> [Work instruction]: Transcribe the data exactly, pictures excluded.

> [Supplied data]:
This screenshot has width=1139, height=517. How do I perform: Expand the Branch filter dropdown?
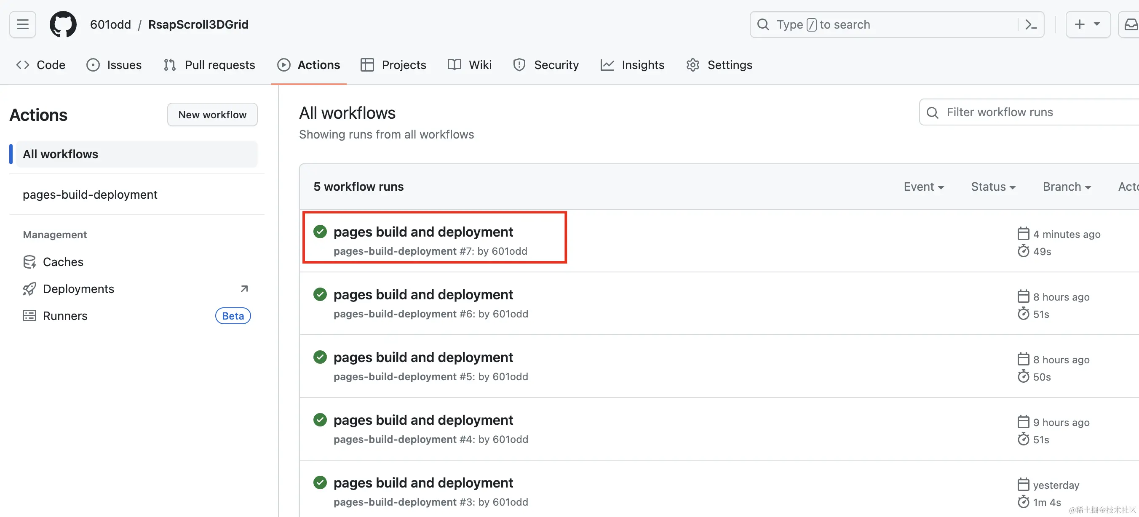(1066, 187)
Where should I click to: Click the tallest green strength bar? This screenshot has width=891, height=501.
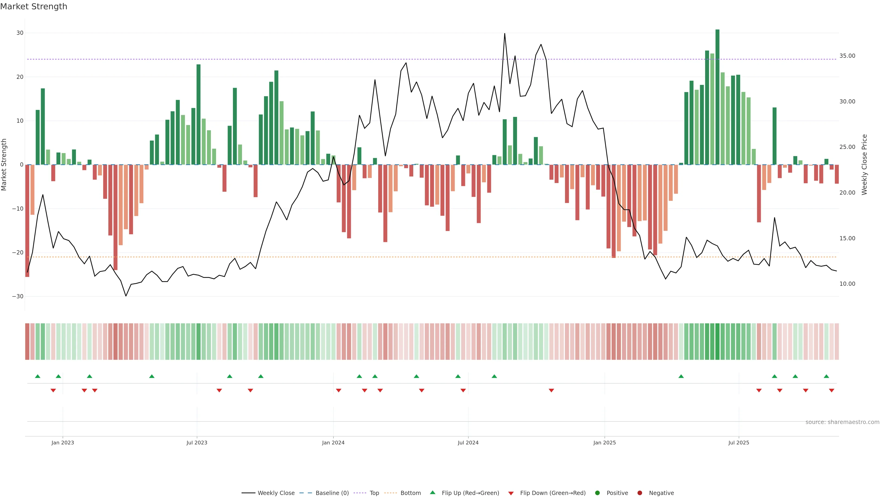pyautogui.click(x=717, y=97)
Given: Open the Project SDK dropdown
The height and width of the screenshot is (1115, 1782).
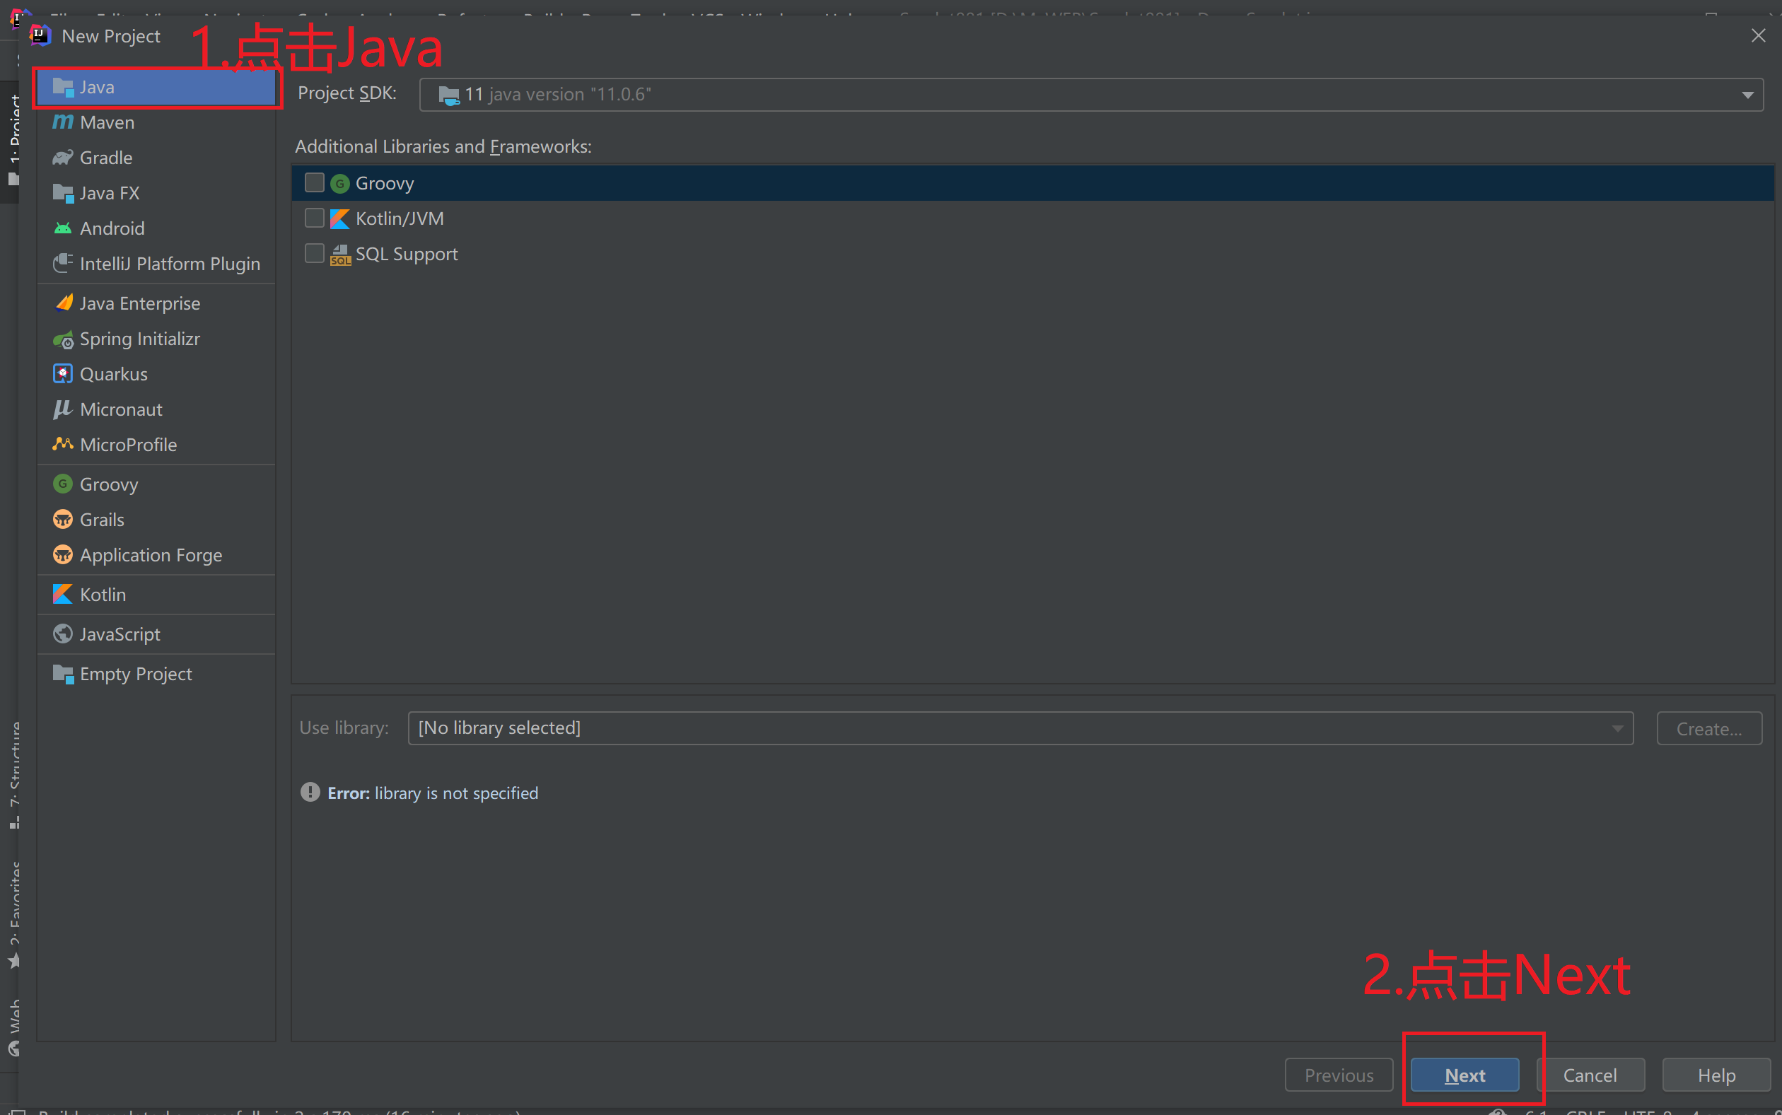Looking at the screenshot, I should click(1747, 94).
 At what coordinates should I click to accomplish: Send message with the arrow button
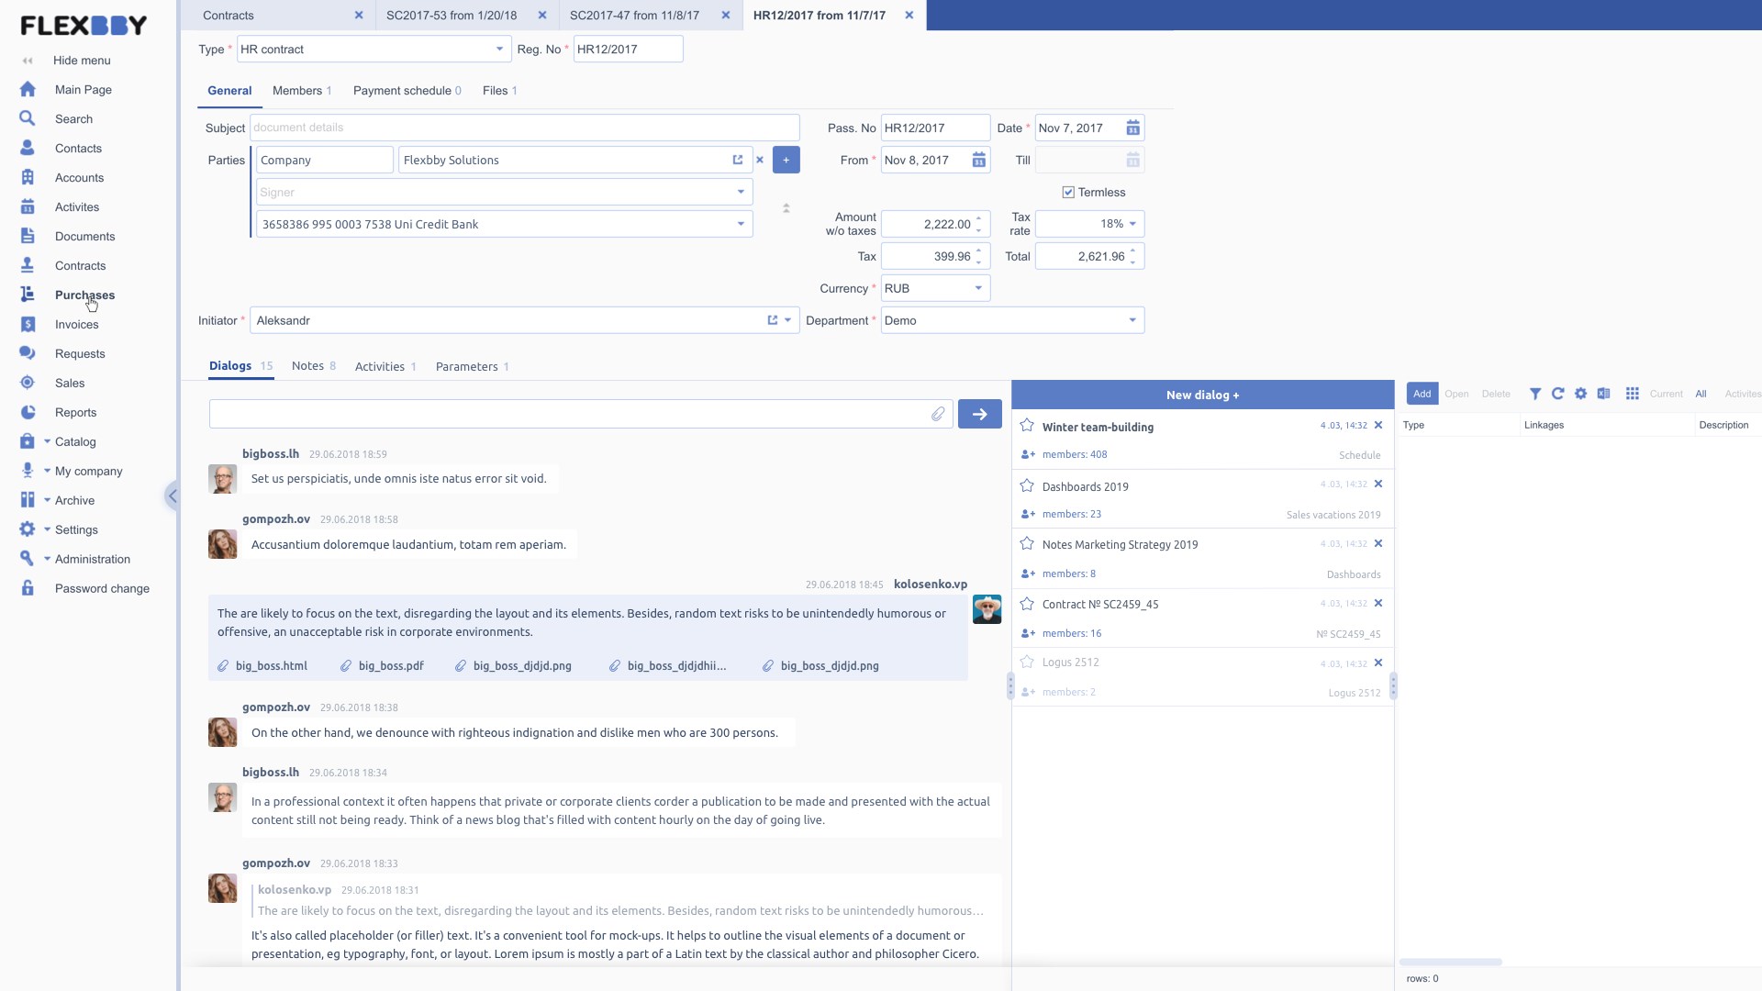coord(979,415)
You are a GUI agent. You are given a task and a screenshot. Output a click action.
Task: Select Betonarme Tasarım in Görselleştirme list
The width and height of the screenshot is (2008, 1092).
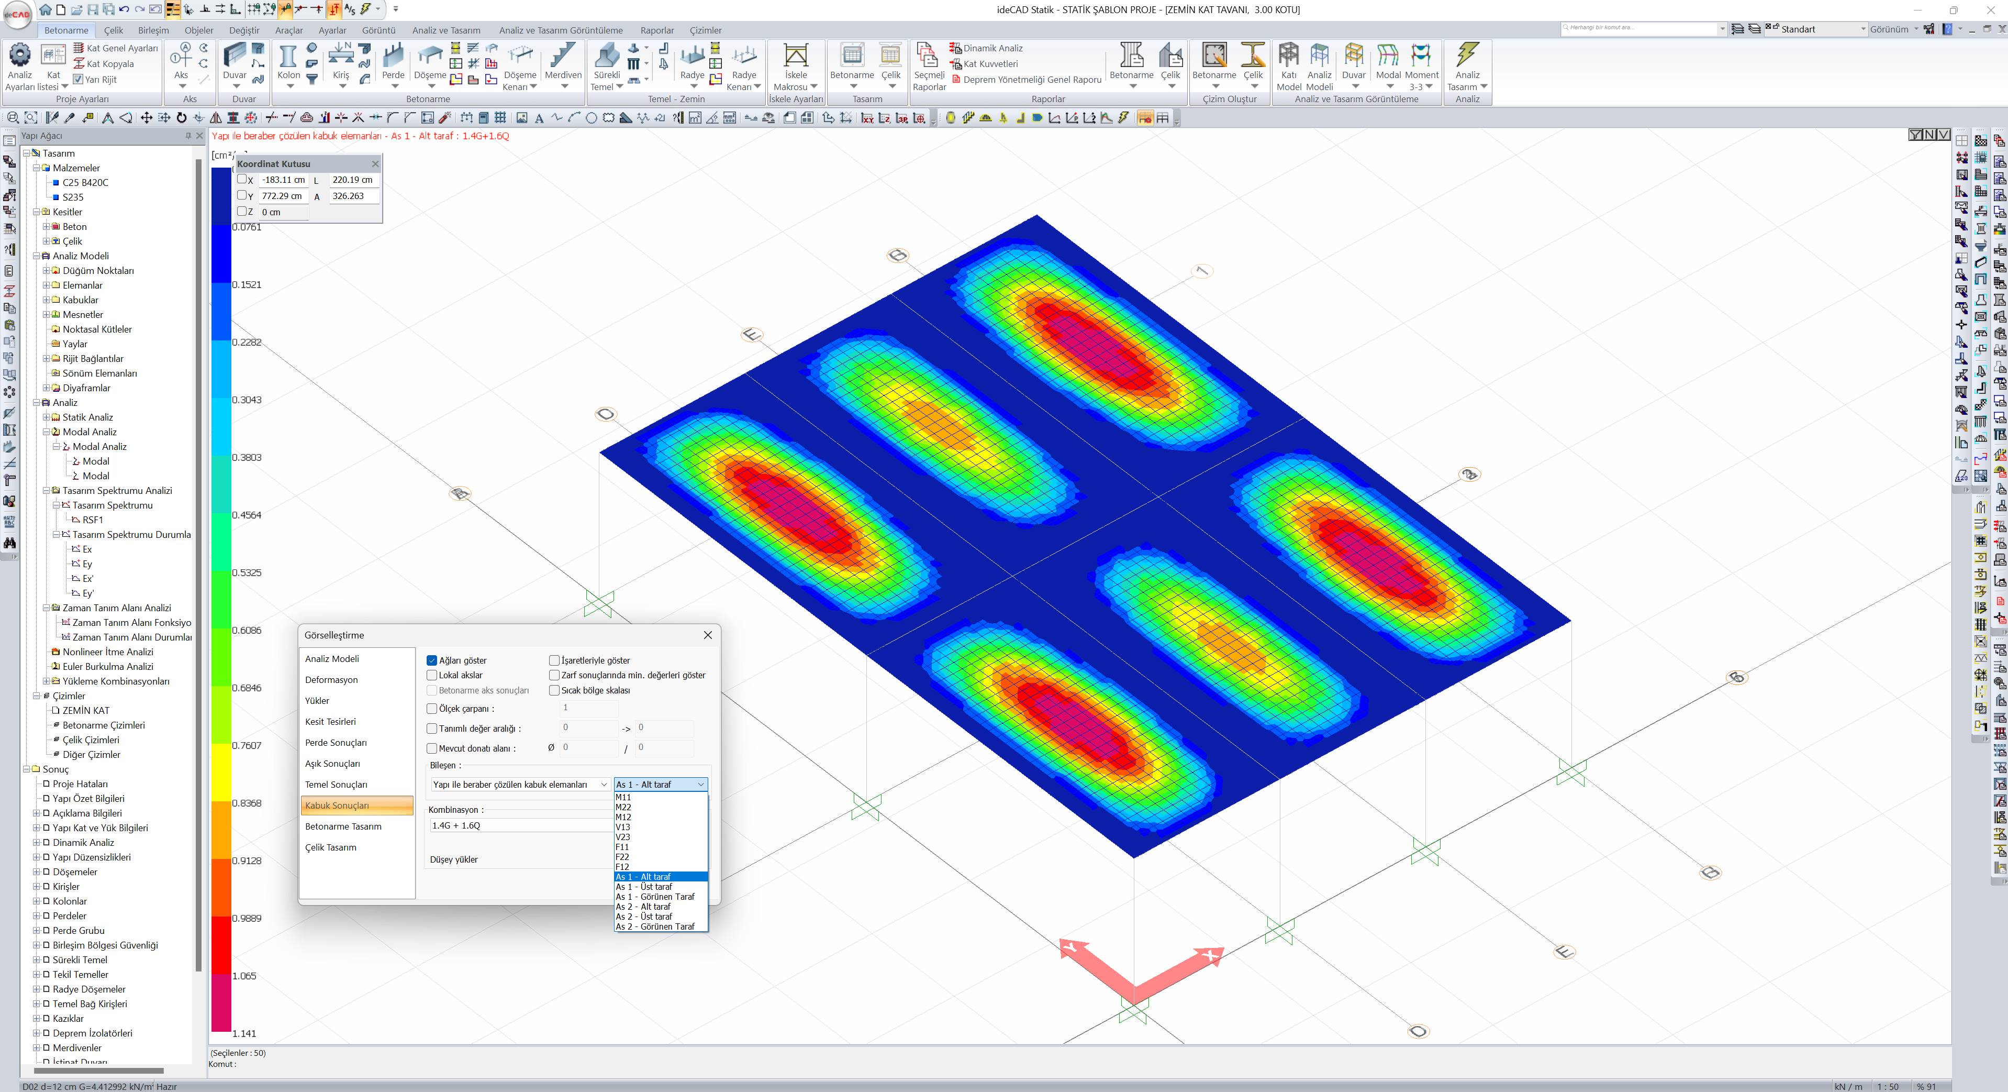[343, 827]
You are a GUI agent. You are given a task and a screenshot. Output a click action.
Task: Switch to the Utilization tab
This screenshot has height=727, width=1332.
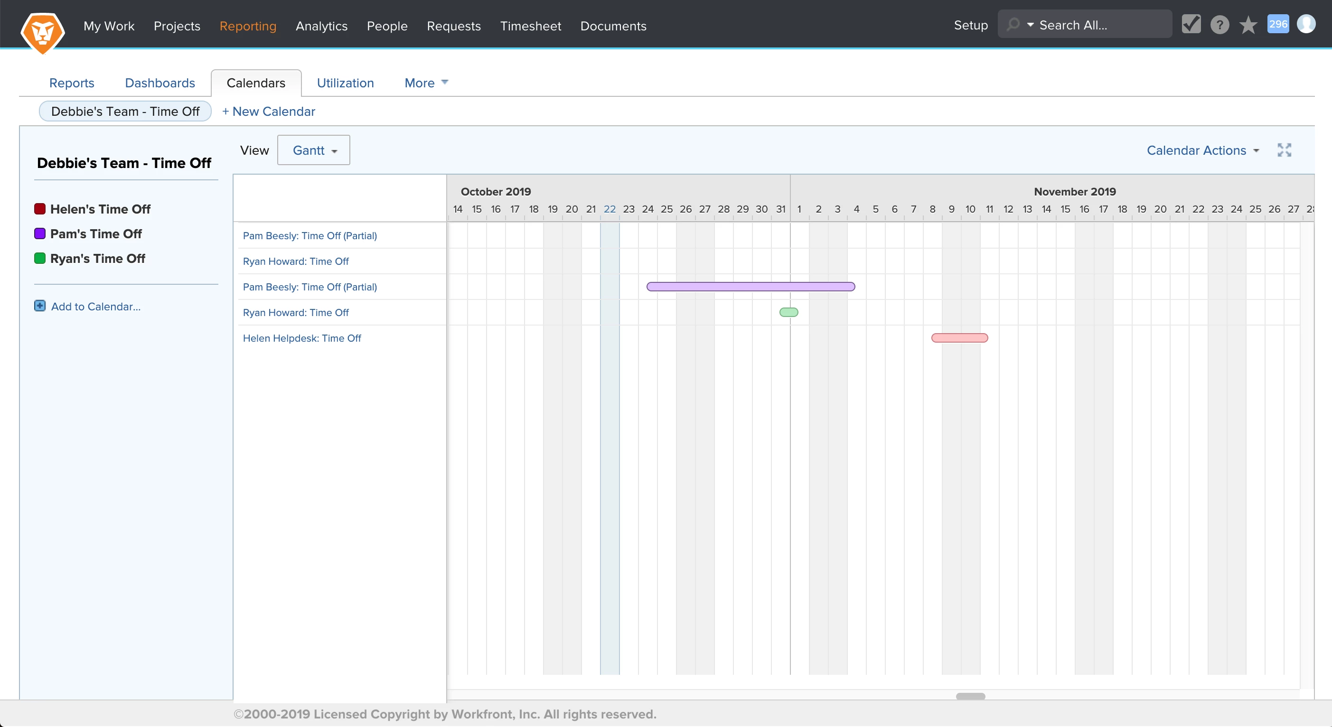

> [Answer box]:
This screenshot has width=1139, height=517. How do I perform: Expand the Branch filter dropdown?
(1066, 187)
Where should I click to: Click the tallest green strength bar? This screenshot has width=891, height=501.
pyautogui.click(x=717, y=97)
Given: Open the Project SDK dropdown
The height and width of the screenshot is (1115, 1782).
Looking at the screenshot, I should click(1747, 94).
 At what coordinates should I click to accomplish: Send message with the arrow button
coord(979,415)
You are a GUI agent. You are given a task and a screenshot. Output a click action.
Task: Select Betonarme Tasarım in Görselleştirme list
The width and height of the screenshot is (2008, 1092).
[343, 827]
You are a GUI agent. You are given a task and a screenshot. Output a click action.
Task: Switch to the Utilization tab
This screenshot has height=727, width=1332.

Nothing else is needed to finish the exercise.